Investors and market watchers have instead begun focusing on the impact of interest rate increases and inflationary pressures on corporate earnings and economic growth.  In early June, top US forecasters increased their inflation expectations for the year and said economic growth is poised to slow abruptly as consumer spending eases, according to a Blue Chip Economic Indicators newsletter survey.  According to the survey, GDP growth is expected to slow from the first quarter’s 5.3% to 2.9% in the second and third quarters and 2.8% in the fourth quarter.


M&A Activity


The recently announced joint venture between Nokia Corp and Siemens AG, which will result in the combination of their telephone equipment units in a deal valued at roughly $31.6 billion, has increased M&A speculation in the telecom market.  In an industry plagued by high and sometimes redundant research and development costs, the new entity is expected to allow the companies to realize R&D savings as high as $1.58 billion.  Following closely the announcement of the Alcatel-Lucent deal, this additional consolidation has led to market speculation that other large telecom equipment providers will follow suit and snap up smaller, innovative companies in order to enhance their technology and expand their customer base.

 

Amid the recent flurry of cross-border stock exchange activity, the SEC has released a fact sheet stating that cross-border mergers will not necessarily bring non-US exchanges or companies under US securities law, citing an unwillingness to become a roadblock to mergers such as the proposed NYSE/Euronext acquisition.  The announcement comes as John Thain, chief executive of the NYSE Group, continues to express interest in the London Stock Exchange, despite the Nasdaq’s 25% equity stake.  Thain recently reiterated the NYSE interest in the London Stock Exchange, but left open the possibility of a combined NYSE/Euronext entity competing head to head with the LSE, with the possibility of a new stock market being launched in London if the combined company does not attract enough international listings.

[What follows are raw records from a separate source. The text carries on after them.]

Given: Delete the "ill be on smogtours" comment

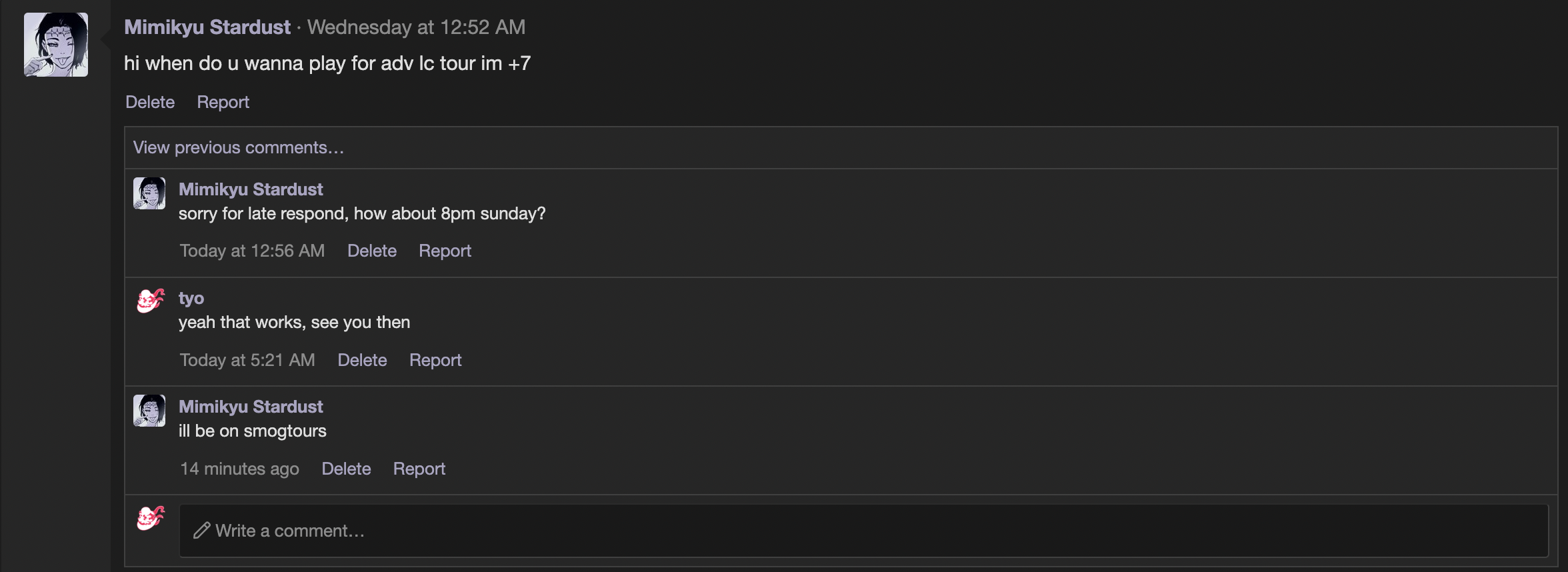Looking at the screenshot, I should pyautogui.click(x=346, y=469).
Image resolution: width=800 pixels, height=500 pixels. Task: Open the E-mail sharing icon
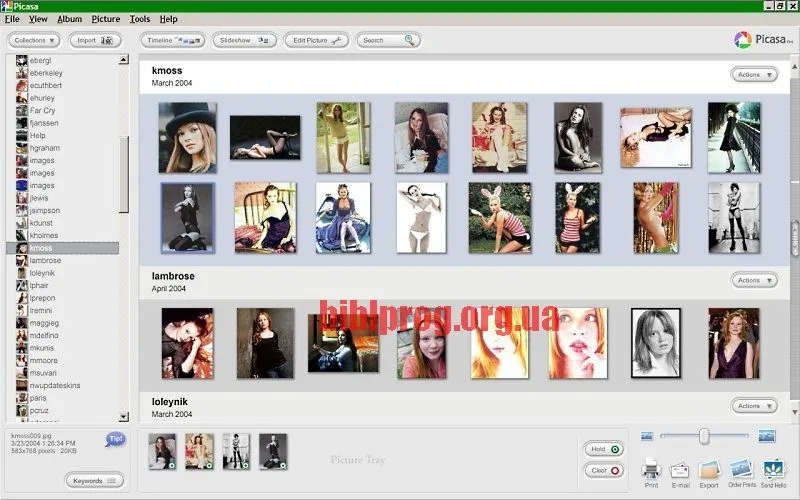pyautogui.click(x=680, y=469)
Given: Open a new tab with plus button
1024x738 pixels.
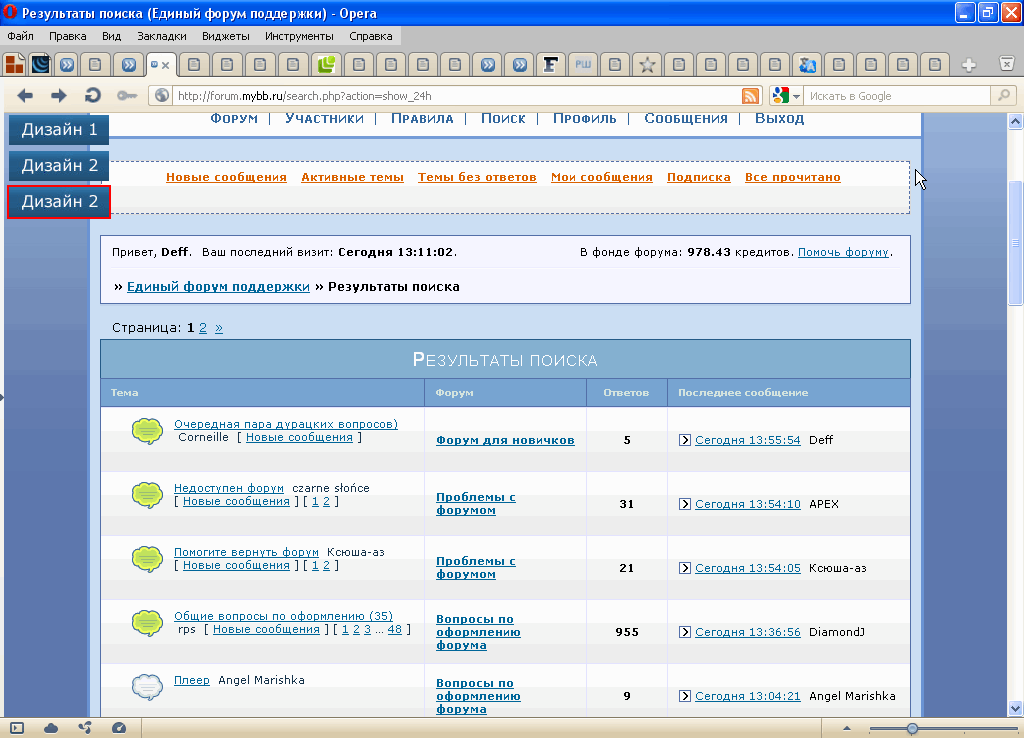Looking at the screenshot, I should click(968, 65).
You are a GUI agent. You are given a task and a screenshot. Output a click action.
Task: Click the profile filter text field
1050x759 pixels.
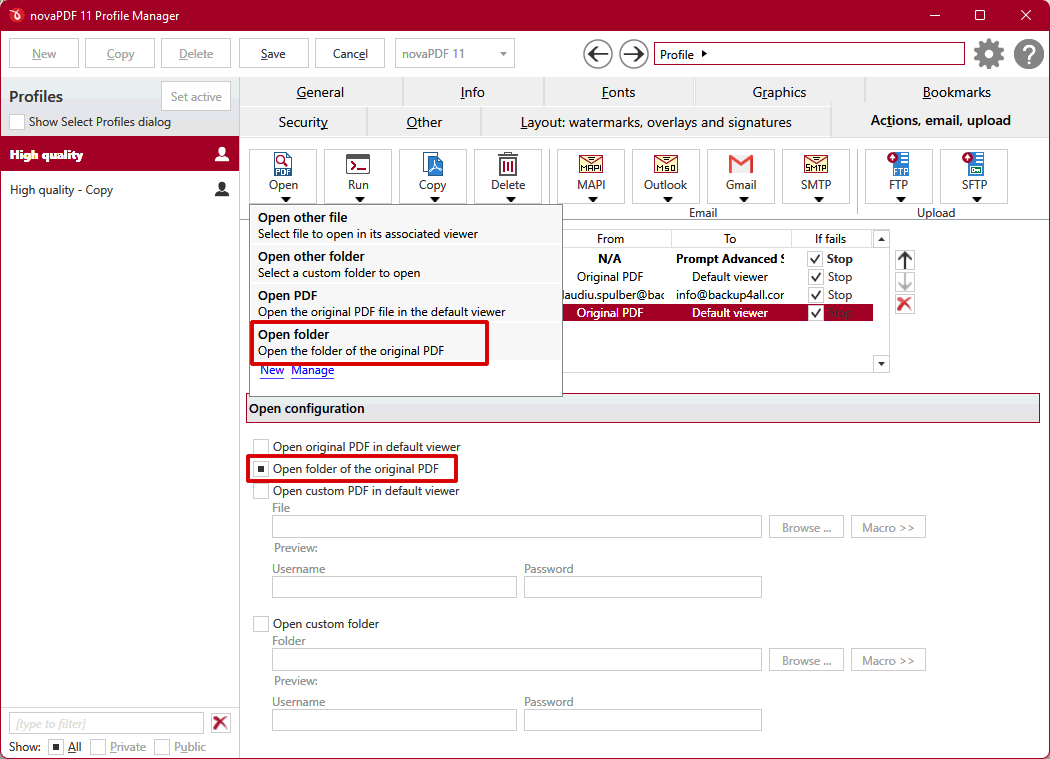coord(106,723)
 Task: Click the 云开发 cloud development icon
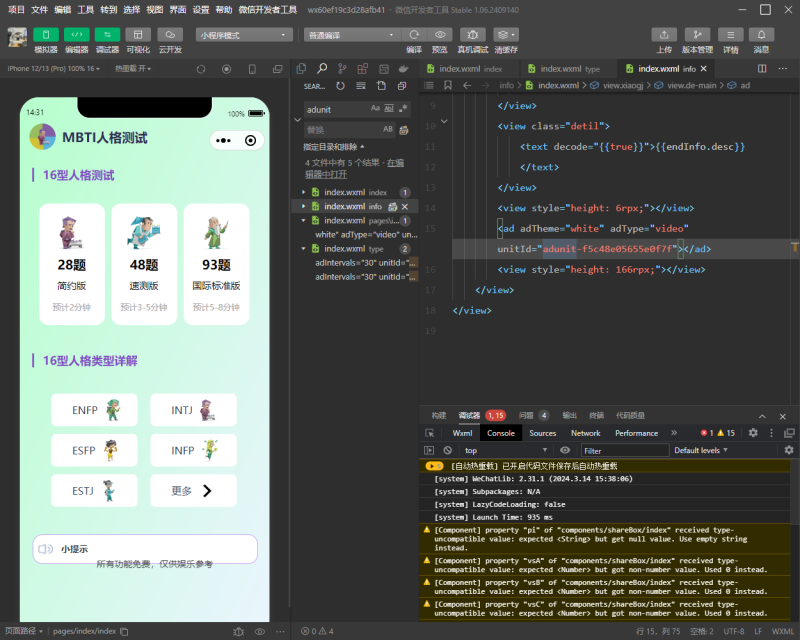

The above exhibit illustrates both the median EV/Revenue multiple and the variation of these multiples, based on our sample of M&A transactions in the software, industrial products, and business services industries over the last 12 months.

As the exhibit identifies, the software industry carries a median EV/Revenue multiple of 2.3.  This is significantly higher than both the industrial products and business services industries.  Similarly, the uncertainty of M&A outcomes is also higher, as illustrated by the wide dispersion of valuation multiples, which range from 0.6 to 7.6.  The higher median valuation multiple coupled with higher variation follows the historical norm that the software industry has been more volatile, but with greater potential returns, than the industrial products and business services industries.

In contrast, the exhibit also highlights the fact that companies in the industrial products and business services industries capture lower EV/Revenue multiples than the software industry, with median multiples for both at 1.3. However, the dispersion of valuation multiples around the median is much narrower, and accordingly carries considerable less risk in possible outcomes.  More specifically, business services valuation multiples range from 0.4 to 4.1, while those for industrial products range from 0.4 to 3.4.  These industries are generally deemed less volatile and more mature, and therefore are expected to receive lower valuation multiples within a narrower range than the software industry. 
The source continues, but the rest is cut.